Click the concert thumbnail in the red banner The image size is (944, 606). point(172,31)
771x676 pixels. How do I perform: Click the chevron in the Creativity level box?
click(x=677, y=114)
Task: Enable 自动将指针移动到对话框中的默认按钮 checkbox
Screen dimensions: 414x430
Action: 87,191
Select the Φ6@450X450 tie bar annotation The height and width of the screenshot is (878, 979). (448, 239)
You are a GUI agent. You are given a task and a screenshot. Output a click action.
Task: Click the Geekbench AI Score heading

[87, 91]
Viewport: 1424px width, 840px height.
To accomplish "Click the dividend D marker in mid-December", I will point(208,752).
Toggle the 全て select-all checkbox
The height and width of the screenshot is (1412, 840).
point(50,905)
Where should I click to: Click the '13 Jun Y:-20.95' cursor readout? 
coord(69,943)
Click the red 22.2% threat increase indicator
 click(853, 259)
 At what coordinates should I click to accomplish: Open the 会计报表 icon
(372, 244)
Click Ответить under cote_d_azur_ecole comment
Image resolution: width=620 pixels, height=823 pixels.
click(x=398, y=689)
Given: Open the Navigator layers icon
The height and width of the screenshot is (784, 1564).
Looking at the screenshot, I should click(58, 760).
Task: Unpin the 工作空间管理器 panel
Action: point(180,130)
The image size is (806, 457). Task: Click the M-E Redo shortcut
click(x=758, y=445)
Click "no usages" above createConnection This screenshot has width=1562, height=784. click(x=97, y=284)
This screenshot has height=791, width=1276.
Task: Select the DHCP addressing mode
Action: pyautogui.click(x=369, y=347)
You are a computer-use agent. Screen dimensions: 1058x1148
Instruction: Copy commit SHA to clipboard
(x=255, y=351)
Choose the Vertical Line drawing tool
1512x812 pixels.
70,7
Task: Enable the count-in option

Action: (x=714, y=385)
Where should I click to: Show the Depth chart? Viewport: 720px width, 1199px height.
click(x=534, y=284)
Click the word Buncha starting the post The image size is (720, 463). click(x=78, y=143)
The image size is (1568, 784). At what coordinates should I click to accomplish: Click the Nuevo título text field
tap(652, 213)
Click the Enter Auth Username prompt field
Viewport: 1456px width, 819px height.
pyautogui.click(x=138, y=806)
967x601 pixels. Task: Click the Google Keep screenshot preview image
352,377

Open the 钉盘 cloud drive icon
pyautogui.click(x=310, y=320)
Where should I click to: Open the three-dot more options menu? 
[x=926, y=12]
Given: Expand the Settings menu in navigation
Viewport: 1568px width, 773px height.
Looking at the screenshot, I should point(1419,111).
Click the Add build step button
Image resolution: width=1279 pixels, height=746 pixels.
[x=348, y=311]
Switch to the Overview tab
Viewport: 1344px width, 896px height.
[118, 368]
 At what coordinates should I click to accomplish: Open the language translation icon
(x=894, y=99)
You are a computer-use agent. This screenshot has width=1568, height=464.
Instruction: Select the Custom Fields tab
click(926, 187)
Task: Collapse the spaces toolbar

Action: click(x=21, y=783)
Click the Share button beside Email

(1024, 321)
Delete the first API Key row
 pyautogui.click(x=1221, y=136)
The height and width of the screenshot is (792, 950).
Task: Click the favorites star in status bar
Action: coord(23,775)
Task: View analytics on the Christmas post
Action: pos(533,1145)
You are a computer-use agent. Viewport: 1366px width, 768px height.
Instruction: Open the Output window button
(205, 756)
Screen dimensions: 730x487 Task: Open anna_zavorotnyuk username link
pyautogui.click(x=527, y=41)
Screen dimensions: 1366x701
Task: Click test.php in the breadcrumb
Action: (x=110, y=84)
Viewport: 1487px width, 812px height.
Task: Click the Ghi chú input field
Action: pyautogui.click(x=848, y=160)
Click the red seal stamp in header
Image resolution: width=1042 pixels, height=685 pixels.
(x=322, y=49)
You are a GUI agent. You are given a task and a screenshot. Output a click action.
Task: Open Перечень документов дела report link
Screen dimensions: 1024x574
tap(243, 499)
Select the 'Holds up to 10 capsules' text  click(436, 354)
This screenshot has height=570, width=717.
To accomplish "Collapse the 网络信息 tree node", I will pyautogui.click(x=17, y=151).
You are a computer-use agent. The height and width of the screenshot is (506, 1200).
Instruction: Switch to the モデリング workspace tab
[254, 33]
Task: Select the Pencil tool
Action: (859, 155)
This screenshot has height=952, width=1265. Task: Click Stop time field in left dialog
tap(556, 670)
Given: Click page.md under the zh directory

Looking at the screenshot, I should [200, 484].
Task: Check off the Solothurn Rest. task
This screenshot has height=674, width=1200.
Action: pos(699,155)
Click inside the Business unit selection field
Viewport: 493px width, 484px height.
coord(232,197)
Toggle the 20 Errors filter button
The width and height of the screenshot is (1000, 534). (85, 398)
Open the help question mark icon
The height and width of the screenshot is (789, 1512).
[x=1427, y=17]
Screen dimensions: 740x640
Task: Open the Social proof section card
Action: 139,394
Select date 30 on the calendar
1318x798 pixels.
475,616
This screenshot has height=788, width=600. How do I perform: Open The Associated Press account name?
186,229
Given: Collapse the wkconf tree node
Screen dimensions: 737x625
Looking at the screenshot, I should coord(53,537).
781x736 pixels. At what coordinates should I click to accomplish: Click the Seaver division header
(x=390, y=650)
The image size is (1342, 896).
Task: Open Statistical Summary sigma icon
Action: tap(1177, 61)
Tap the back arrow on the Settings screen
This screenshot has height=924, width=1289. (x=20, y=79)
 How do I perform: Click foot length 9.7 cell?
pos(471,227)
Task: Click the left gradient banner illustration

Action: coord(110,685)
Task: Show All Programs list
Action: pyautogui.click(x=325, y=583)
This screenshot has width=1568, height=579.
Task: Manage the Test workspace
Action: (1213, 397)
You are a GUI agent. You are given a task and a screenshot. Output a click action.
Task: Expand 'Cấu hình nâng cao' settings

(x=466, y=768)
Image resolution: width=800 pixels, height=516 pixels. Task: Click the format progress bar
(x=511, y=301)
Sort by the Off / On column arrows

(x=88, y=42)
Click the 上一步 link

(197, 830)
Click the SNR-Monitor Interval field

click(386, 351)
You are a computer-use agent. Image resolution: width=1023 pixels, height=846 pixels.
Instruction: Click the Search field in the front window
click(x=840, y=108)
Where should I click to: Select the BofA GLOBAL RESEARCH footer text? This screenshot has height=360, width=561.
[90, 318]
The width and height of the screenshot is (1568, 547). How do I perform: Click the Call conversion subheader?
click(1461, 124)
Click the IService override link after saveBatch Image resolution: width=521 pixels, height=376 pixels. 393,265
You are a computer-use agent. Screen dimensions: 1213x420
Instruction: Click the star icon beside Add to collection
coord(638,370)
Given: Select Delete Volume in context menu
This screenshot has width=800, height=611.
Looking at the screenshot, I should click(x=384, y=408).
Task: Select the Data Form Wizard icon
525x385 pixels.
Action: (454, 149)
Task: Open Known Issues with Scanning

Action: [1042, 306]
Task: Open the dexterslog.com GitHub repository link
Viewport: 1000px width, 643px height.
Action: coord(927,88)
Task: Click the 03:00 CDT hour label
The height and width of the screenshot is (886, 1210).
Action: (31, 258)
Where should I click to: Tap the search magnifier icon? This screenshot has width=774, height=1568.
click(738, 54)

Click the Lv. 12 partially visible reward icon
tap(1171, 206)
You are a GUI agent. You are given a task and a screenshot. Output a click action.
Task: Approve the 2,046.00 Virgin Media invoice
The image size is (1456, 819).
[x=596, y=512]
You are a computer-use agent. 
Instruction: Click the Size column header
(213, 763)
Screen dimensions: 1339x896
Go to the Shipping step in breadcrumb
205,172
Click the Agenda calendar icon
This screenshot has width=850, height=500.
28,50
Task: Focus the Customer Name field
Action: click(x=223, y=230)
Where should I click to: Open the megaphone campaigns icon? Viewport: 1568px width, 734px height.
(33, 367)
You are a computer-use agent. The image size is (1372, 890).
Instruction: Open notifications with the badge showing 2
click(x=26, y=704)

**Task goal:**
Reproduce the items from the first line through the line containing "Select the Φ6@450X450", inclusive, with the requests unchanged. Multiply every coordinate in the answers by 1.75 and round to whole numbers, with halves rounding up.

**Solution:**
Click the concert thumbnail in the red banner The image size is (944, 606). point(301,54)
771x676 pixels. How do I perform: Click the chevron in the Creativity level box?
click(x=1185, y=200)
Task: Enable 自动将指针移动到对话框中的默认按钮 checkbox
Screen dimensions: 414x430
Action: 152,334
Select the Φ6@450X450 tie bar annotation The height and width of the screenshot is (878, 979). (784, 418)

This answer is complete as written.